Valid Parentheses
Last Updated: March 29, 2026
Understanding the Problem
We are given a string that contains only bracket characters, and we need to check whether every opening bracket has a matching closing bracket of the same type, and that they are nested correctly. The string "([)]" is invalid even though every bracket has a partner, because the nesting order is wrong. Meanwhile "([])" is valid because the inner brackets close before the outer ones.
The key observation is that the most recently opened bracket must be the first one to close. If you see (, then [, the [ must close before the ( can. This "last in, first out" behavior is exactly what a stack gives us. Every time we encounter an opening bracket, we push it onto the stack. Every time we see a closing bracket, we check if it matches the top of the stack. If the stack is empty at the end and every closing bracket matched its opener, the string is valid.
Key Constraints:
1 <= s.length <= 10^4→ With at most 10,000 characters, even an O(n^2) approach would run in time, but O(n) is naturally achievable here.sconsists of parentheses only'()[]{}'→ No need to handle other characters. We can safely assume every character is one of the six bracket types.
Approach 1: Repeated Replacement (Brute Force)
Intuition
The simplest idea is to observe that any valid string of brackets can be reduced to an empty string by repeatedly removing adjacent matching pairs. For example, "([])" contains "[]" as an adjacent pair. Remove it to get "()". That is also an adjacent pair. Remove it to get "". Empty string means valid.
So we can keep scanning the string and removing "()", "[]", and "{}" wherever they appear. If we eventually reduce the string to nothing, it is valid. If a pass through the string makes no removals and the string is not empty, it is invalid.
Algorithm
- Repeat the following until no more replacements are made:
- Replace all occurrences of
"()","[]", and"{}"with empty string"" - If the string is empty, return true
- Otherwise, return false
Example Walkthrough
Code
- Time Complexity: O(n^2). Each replacement pass scans the string in O(n), and in the worst case we need n/2 passes, giving O(n^2) overall.
- Space Complexity: O(n). Each replacement creates a new intermediate string of up to O(n) size.
This approach works correctly but rescans the entire string on every pass. What if we could process each character exactly once and immediately check whether it matches the most recently seen opening bracket?
Approach 2: Stack
Intuition
The repeated-replacement approach works but keeps re-scanning the string. The core insight is that bracket matching has a natural stack-based structure. When you read "([{", you are accumulating unmatched opening brackets. The most recent one, {, must be the first to close. This is exactly how a stack works: last in, first out.

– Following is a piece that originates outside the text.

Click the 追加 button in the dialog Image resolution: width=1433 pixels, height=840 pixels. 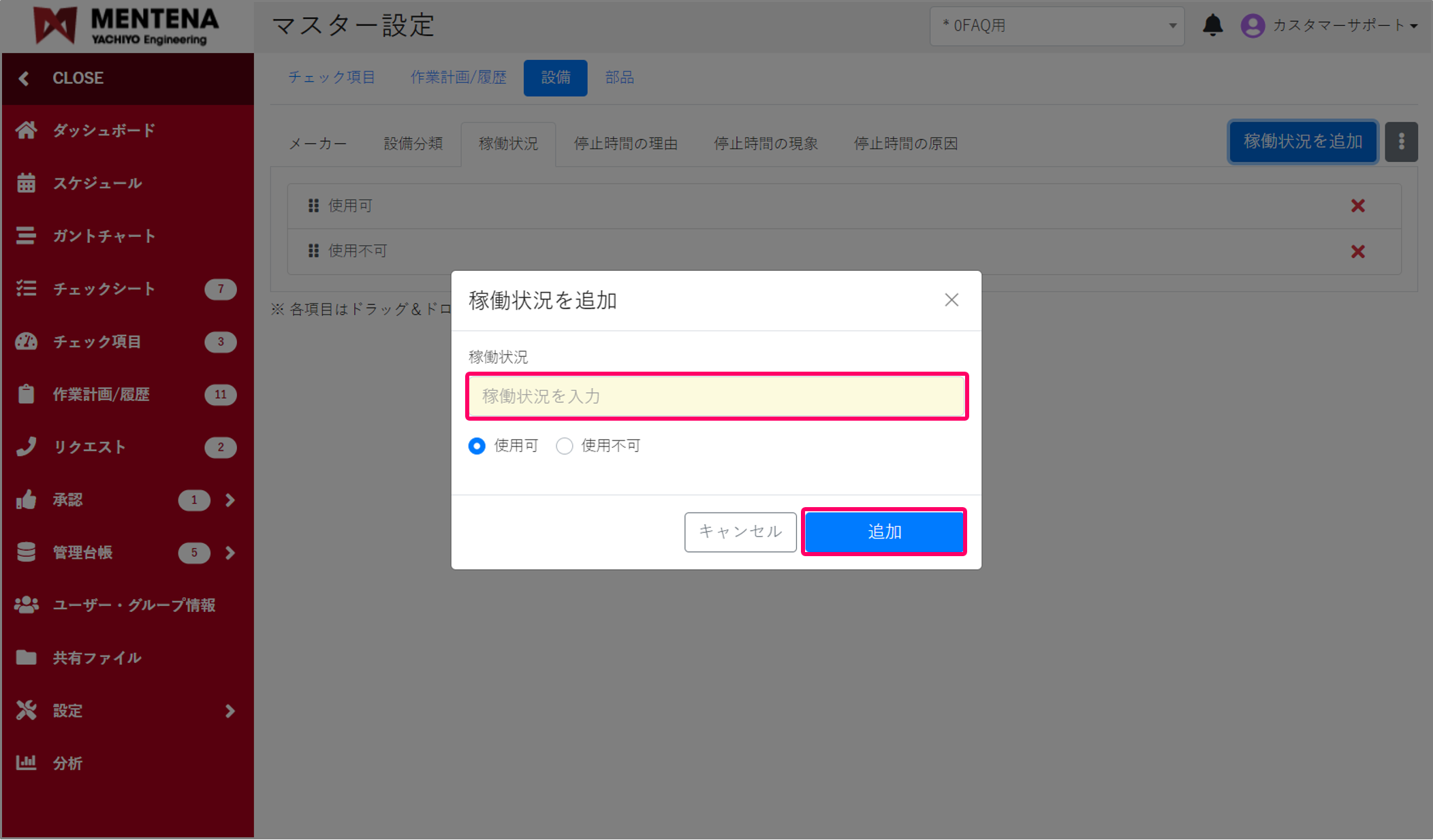(883, 532)
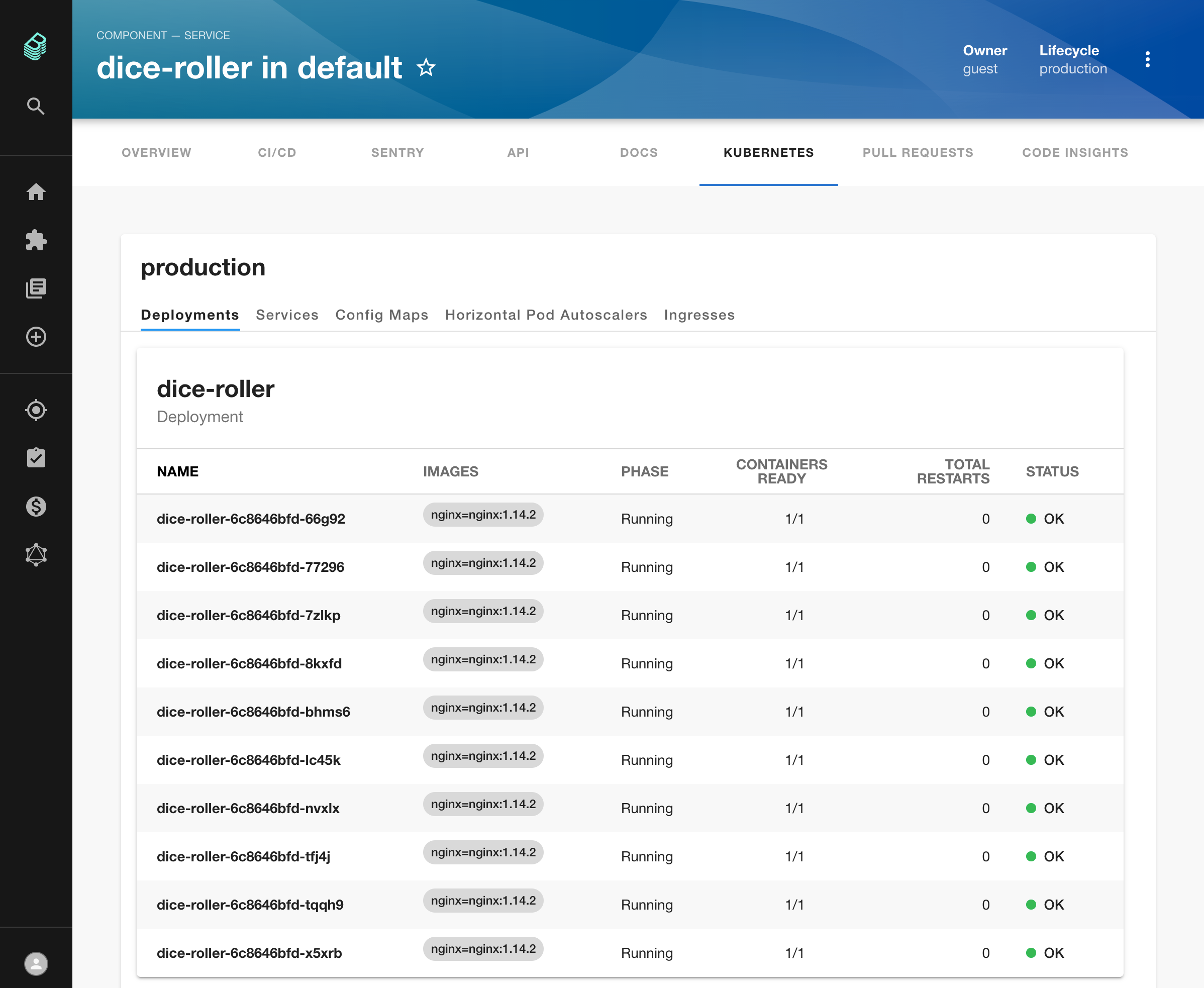The image size is (1204, 988).
Task: Open pod dice-roller-6c8646bfd-66g92
Action: point(251,519)
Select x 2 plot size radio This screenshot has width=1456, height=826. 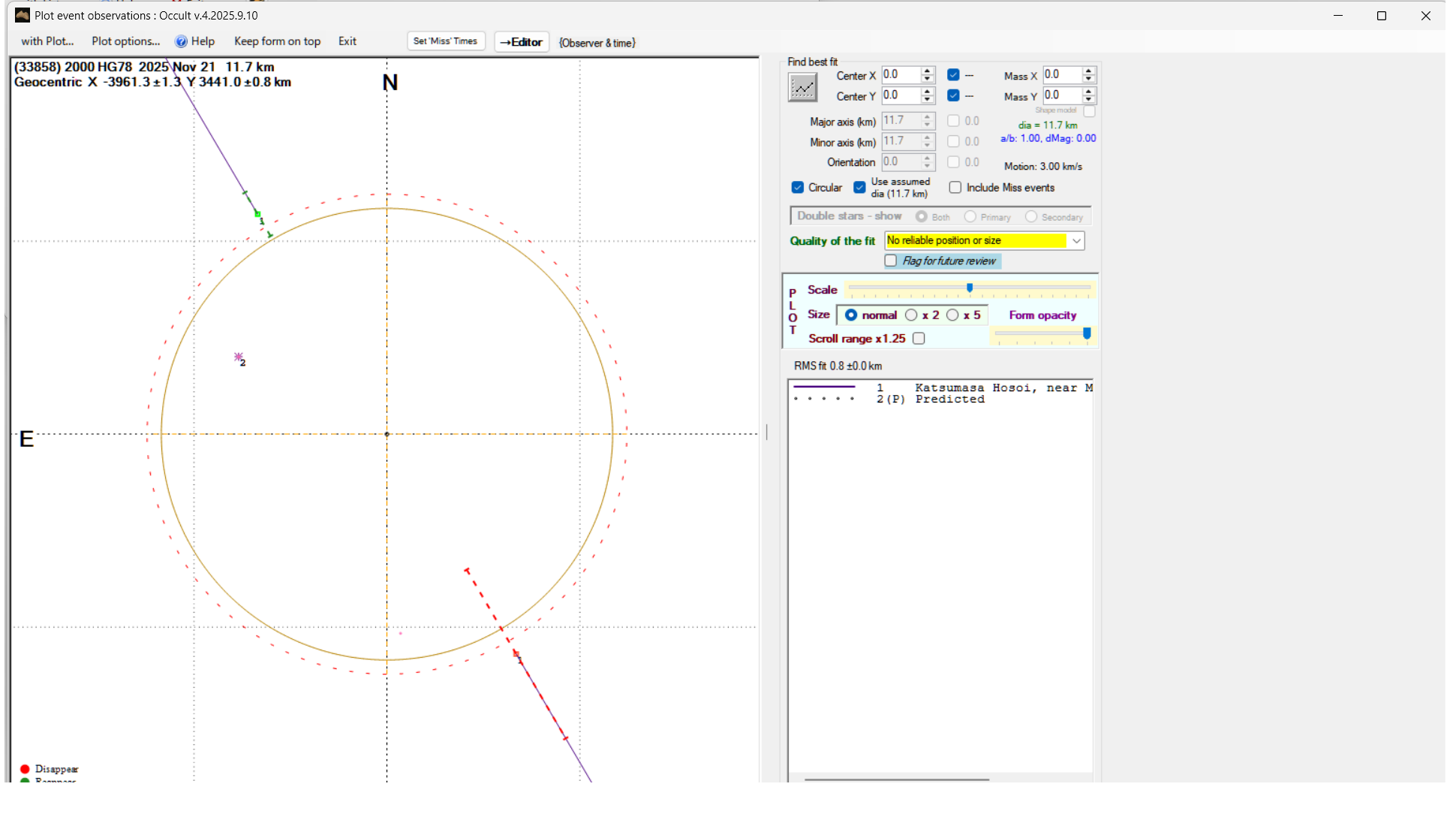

Here is the idea: walk through the string one character at a time. If the character is an opening bracket ((, [, or {), push it onto the stack. If it is a closing bracket, check whether the top of the stack holds the matching opener. If it does, pop the stack and continue. If it does not, or if the stack is empty when we see a closing bracket, the string is invalid. After processing every character, the string is valid only if the stack is empty (no unmatched openers remain).
The stack enforces the correct nesting order. Opening brackets accumulate on the stack in the order they appear. When a closing bracket arrives, it must match the most recently unmatched opener, which is always the one on top of the stack. If there is a mismatch, the brackets are interleaved incorrectly (like "([)]"). If the stack is not empty at the end, some openers were never closed.
This approach processes each character exactly once, making it both simple and efficient. It also handles all three bracket types uniformly through the hash map, avoiding messy if-else chains.
Algorithm
- Create an empty stack
- For each character in the string:
- If the character is
(,[, or{, push it onto the stack - If the character is
),], or}: - If the stack is empty, return false (no matching opener)
- Pop the top of the stack
- If the popped bracket does not match the current closing bracket, return false
- After processing all characters, return true if the stack is empty, false otherwise
Example Walkthrough
Code
- Time Complexity: O(n). We iterate through the string once. Each character triggers either a push or a pop (plus a map lookup), all of which are O(1) operations.
- Space Complexity: O(n). In the worst case, the string is all opening brackets and we push every character onto the stack.